As a kid, I heard Grannie say, “You must count your blessings!  I do.”  Often, we were at a piano, which I had not practiced enough, and she was teaching Life and Piano 1010.  Look it up in the catalog.  It is a lab course, so it costs more.

I never thought to tag her admonition to her heavy sigh leaning on the piano to stand and limping / waddling outside, eschewing a cane to see the afternoon.  I failed to connect thanksgiving for another day to her waking up at the crack of dawn, so that the hour and more that it took her to get dressed would not deter her being my hostess.

Granny’s dad left her at the convent/orphanage in Galveston, so he missed the Hurricane (before we named them) of 1900 hitting the city and killing thousands.  Granny’s story on riding the last train out of Galveston, with some arguing the value of the orphans, and the harrowing crossing on the causeway as waves buffeted the train.

Sitting at the piano with me, she had already buried a daughter, overcome her husband’s very public affair, and lived off piano lessons, while dividing her home into three apartments.

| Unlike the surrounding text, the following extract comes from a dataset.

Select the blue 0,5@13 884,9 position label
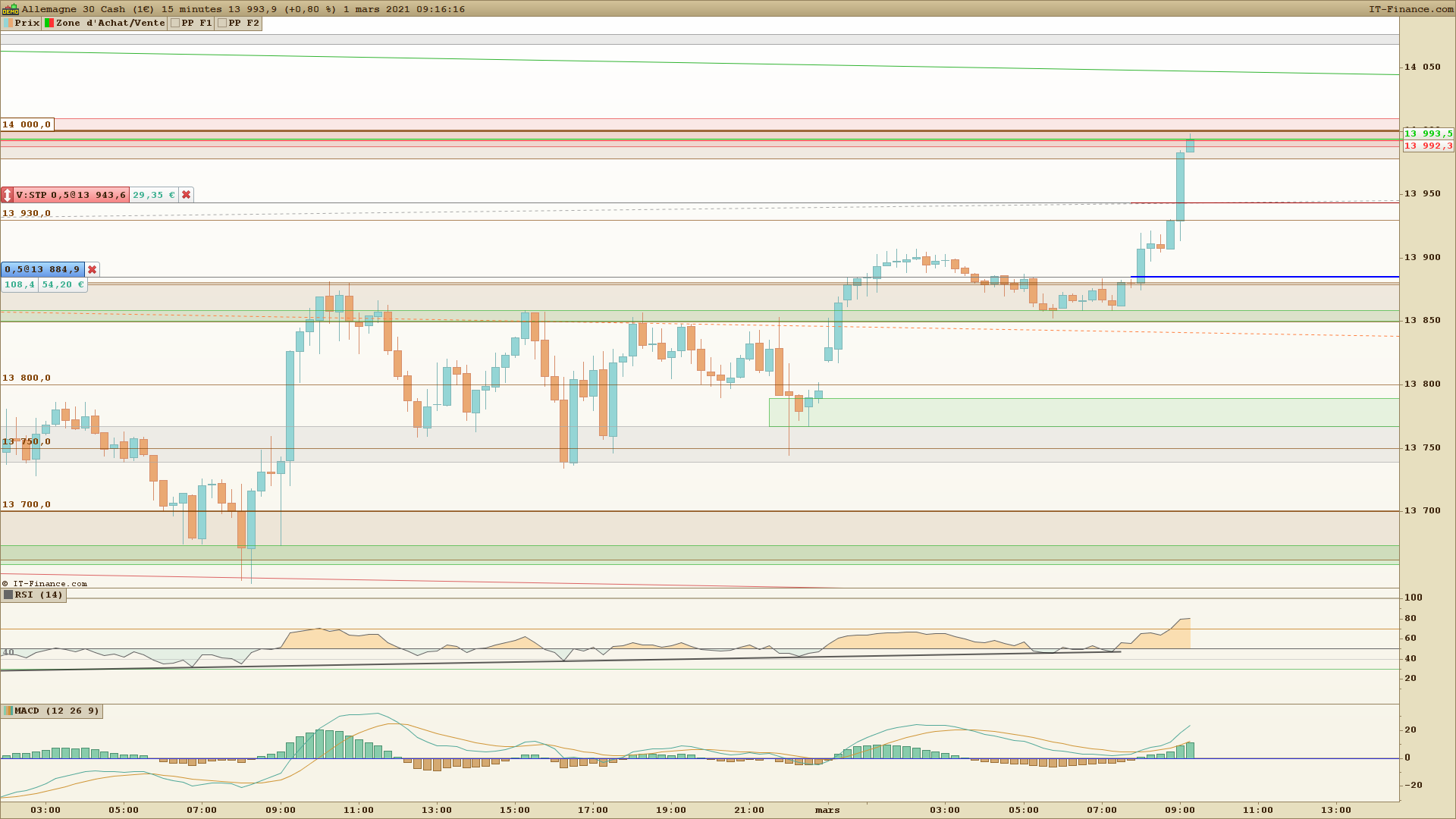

Only now can I barely hear her unstated wisdom: “when you least feel like it.”  When she said “count your blessings,” her rheumatoid arthritis still swelled her knuckles and curved her fingers as she ripped through Chopin as if the arthritis had vanished.

We all have “thanksgiving helpers”.  As Tom Hanks interviewed members of Easy Company about heroes, they all concurred, “The real heroes are buried over there.”  Those men were most thankful for our freedoms.

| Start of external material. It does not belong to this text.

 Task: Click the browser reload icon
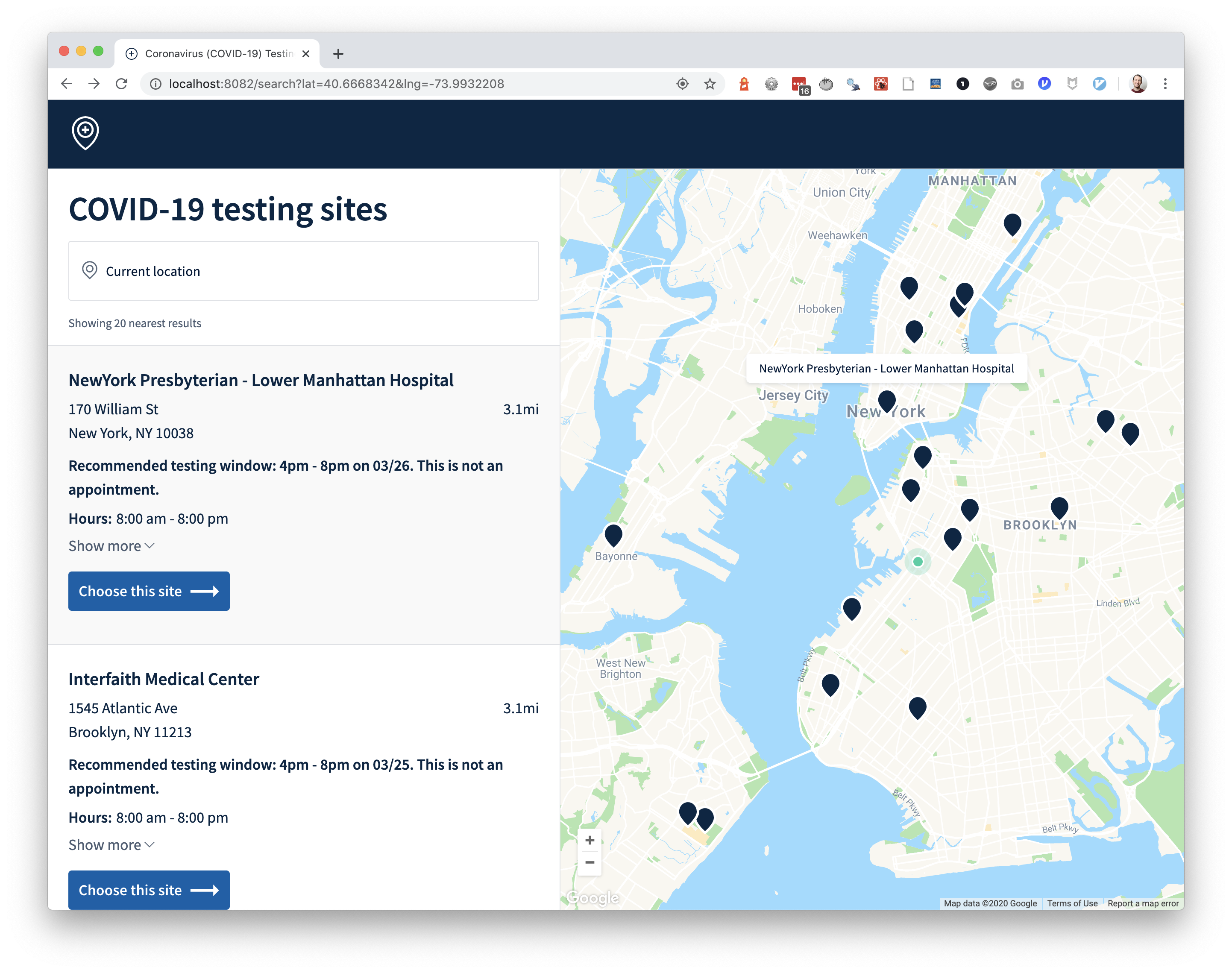121,84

People walking away from graveside services are either angry, numbed, or more grateful to have had the love of the one now departed.  “When you least feel like it.”

People sitting with loved one in a hospital are either despondent, depressed, or more grateful.  “When you least feel like it.”

Jesus’ half brother had his version of what Granny said: “In all things give thanks.”  All things includes a bucket list of things I would avoid: thanksgiving helpers.  “When you least feel like it” is probably when you most need to start your Thank You’s. When you start thanking, you may be just in time for your sanity, your soul, and your hope.  Or the occasional miracle.